Bad Vibrations starts the stomp off, riffs and rhythms in mass assault spilling hooks and grooved lures from every devilish move. Unapologetically infectious from its first roar, the track revels in the angular clips of the guitars and the swinging incitement of its rhythms, vocals just as persuasive in their recruitment of listener involvement before Shopping Spree takes over body and involvement with its own severely short but hungrily catchy pop punk.

Just as animated and galvanic as they are, both songs are quickly eclipsed by next up Nazi Disko and its rawer punk trespass. Like the deformed offspring of illicit doings between The Vibrators and Slaughter And The Dogs, the song barracks and bruises the body it has bouncing from its first handful of notes, only escalating all traits as it bares its antagonism.

She’s The Rat has the same effect on limbs and energy but inspires with its own particularly inescapable lures, one being a flavouring out of The Dickies songbook, one as anywhere on the album twisted into the band’s own unique character and voice while GMO Mosquito does the same to Buzzcocks spiced hooks and riffs. With a seventies glam rock lining to its chorus reservedly audible too, the song nags ears and appetite with ease, recruiting each with increasing potency by the listen.

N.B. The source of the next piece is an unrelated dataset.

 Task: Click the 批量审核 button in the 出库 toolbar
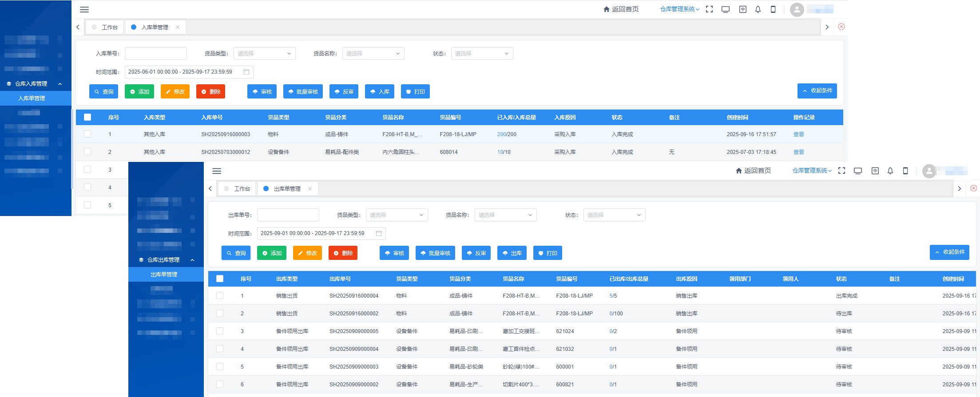[435, 253]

The feral rock ‘n’ roll of Underground Dopes adds yet another fresh and hungrily tempting flavour to the album, roaring with something akin to a fusion of The Pirates and The Saints while I Hate The World is defiance fuelled virulence recalling bands such as The Flys and Radio Stars and straight after The Thought Police are on the Bus springs a general seventies punk hue within The Briefs stubbornly individual sound and enterprise.

The contagiousness soaking the whole of Platinum Rats is at its greediest within the outstanding Dumb City, a song with a sweeping breath of The Cortinas to its pop infested punk epidemic and no less rapacious as Out of Touch uncages its dirty and irritable punk ‘n’ roll stroll. From its ear snagging hooks to tenaciously biting rhythms, the track is a seductive bully which again the body had no defences to.

The album concludes with the dual stomping of Kids Laugh at You and What’s the Use, two tracks which alone sum up the pop punk mastery and devilment of The Briefs past and present. The first is Class A addiction in the making, every hook and melodic lure devious in their success as rhythms and vocals unscrupulously manipulate. Its successor closes things up with a bold Eddie And The Hot Rods meets The Motors saunter as less openly a Devo-esque essence flirts.

If there is a single punk bone in your body it is hard not to see Platinum Rats stirring up the spirit and if the genre, especially from its first breath, is food and drink expect to heavily drool.

Platinum Rats is out now via Damaged Goods Records.